Unter der Passage «das Rütli und die Alpen» sagte der Politiker, das Rütli sei ein Symbol, das aus dem Selbstverständnis der Schweiz nicht wegzudenken sei. Es sei aber auch immer in Gefahr, zum Klischee zu verkommen. «Wir haben seinerzeit im Bundesrat lange diskutiert, ob die 1.-August-Rede auf dem Rütli jedes Jahr durch den Bundespräsidenten zu halten sei. Wir sind dann zum Schluss gekommen, dass das Herz der Schweiz eben nicht an einem Ort ist. Das wäre ein Cliché.
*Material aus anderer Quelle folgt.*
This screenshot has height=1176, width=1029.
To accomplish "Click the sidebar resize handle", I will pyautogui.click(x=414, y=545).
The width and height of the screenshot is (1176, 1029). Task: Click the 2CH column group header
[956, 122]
In anderen Regionen kommt dem Rütli nicht die gleiche Bedeutung zu wie in der Zentralschweiz. Insbesondere die Romandie schätzt das Rütli etwas anders ein. Die Schweiz besteht eben gerade in ihrer Vielfalt und darum spricht dieses Jahr auf dem Rütli nicht ein Bundesrat, sondern der Mister Schweiz», sagte Leuenberger spitzbübisch und fügte an, «der 1. August soll ja auch etwas fürs Auge sein».
Aber auch den Alpen droht Gefahr, als Cliché verwendet zu werden. Leuenbergers scharfer Blick richtet sich auf das Schweizer Fernsehen, das die Schweiz überproportional mit ländlichen Regionen zeige und städtische Agglomerationen vernachlässige. «Die SRG begründet das damit, für die Städter sei das Land eben positiv besetzt, sie denken dann an Ferien, an Ausflüge, an die heile Welt. Nach Feierabend sehen die Zuschauer lieber ein Trachtenmädchen in den Bergen als den Stau am Gubrist», sagte er. Und so denke auch die Werbung. «Sogar die Aids-Prävention wirbt mit einem Heidi in Tracht neben Kühen und einem Pariser am Daumen. Und als Hintergrund immer das Matterhorn.»